While Bernanke made a case for close monitoring of hedge funds, he shied away from advocating that they be directly and more heavily regulated like banks.
''Direct regulation may be justified when market discipline is ineffective at constraining excessive leverage and risk-taking but, in the case of hedge funds, the reasonable presumption is that market discipline can work," Bernanke said.
Today some 7,000 to 9,000 hedge funds in the United States command an estimated $1 trillion in assets and are believed to account for as much as 20 percent of all US stock trading.
Debate about hedge funds -- their benefits and risks -- abated for a time but ''has now resumed with vigor -- spurred no doubt by the creation of many new funds," Bernanke said.
Hedge funds -- high-risk, largely unregulated and secretive investment pools -- have traditionally been the investment domain of the wealthy but have become popular with small investors in recent years.

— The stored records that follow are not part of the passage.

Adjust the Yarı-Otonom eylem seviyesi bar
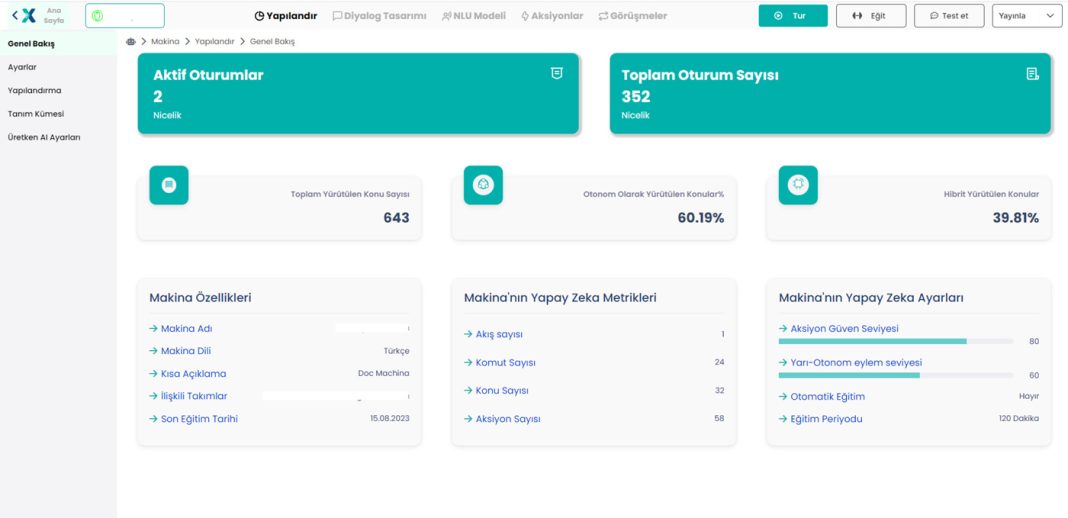The height and width of the screenshot is (518, 1068). click(895, 375)
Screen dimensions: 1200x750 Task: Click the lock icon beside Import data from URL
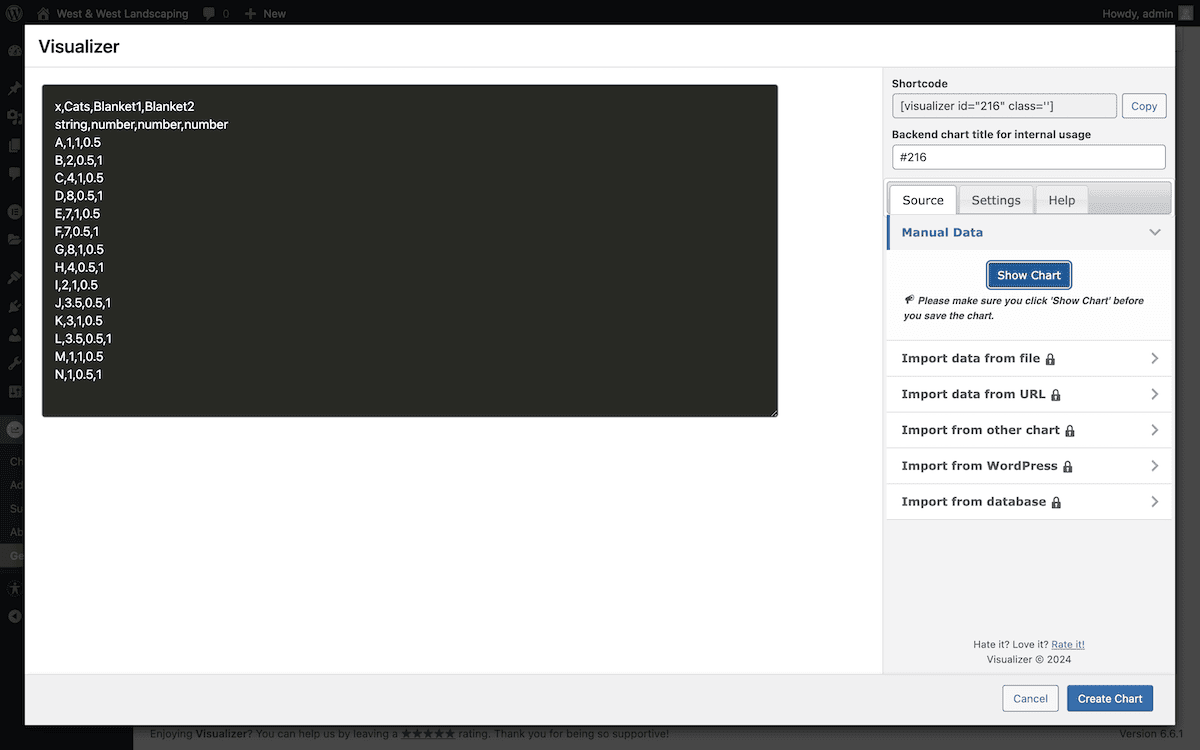click(x=1055, y=395)
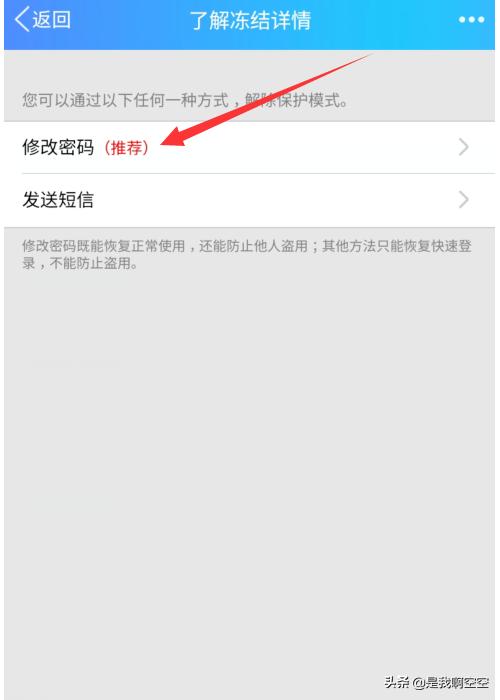Click the 头条 logo text in watermark
Image resolution: width=500 pixels, height=700 pixels.
pos(397,682)
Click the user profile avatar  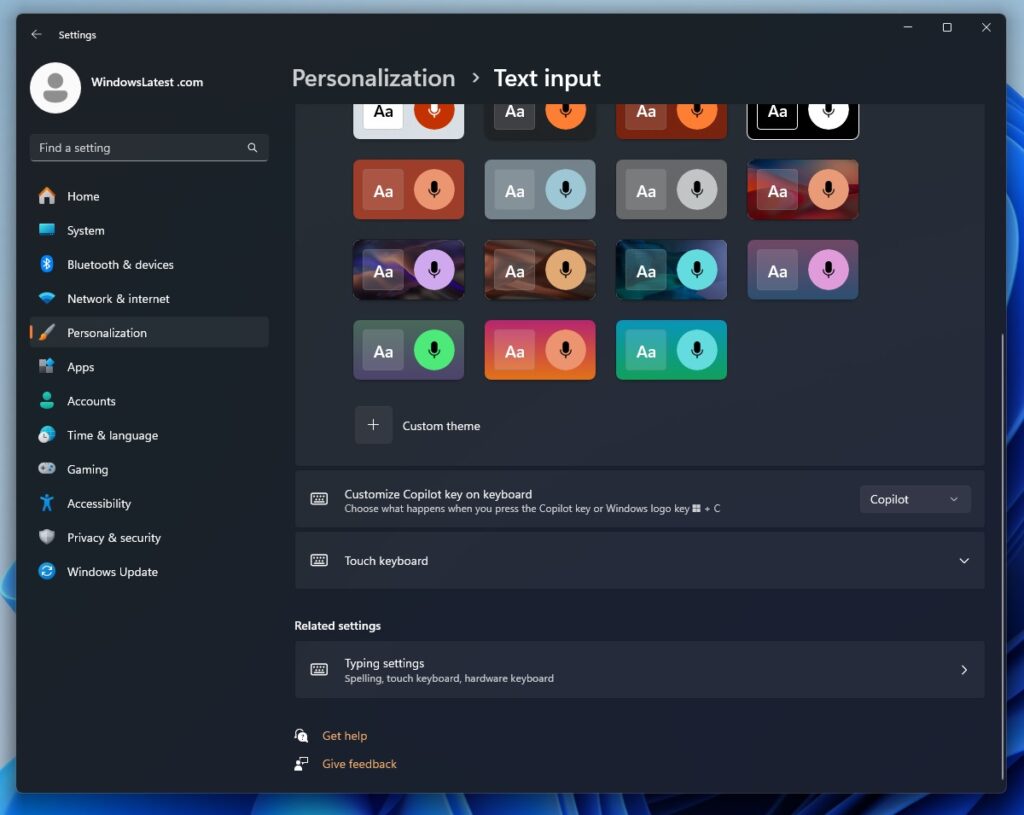pyautogui.click(x=56, y=87)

The Securities and Exchange Commission, concerned about the explosive growth in recent years of hedge funds and their virtually unbridled operations, brought them under new supervision this year.
Under the SEC rule, most hedge fund managers now must register with the agency. That opens the funds' books to SEC examiners and makes them subject to an array of regulations including accounting and disclosure requirements. The examiners will be able to conduct inspection ''sweeps" of hedge funds.
Bernanke, who took over the Fed job on Feb. 1, questioned the usefulness of various proposals for regulatory authorities to create and maintain a computer database containing detailed financial information on hedge funds.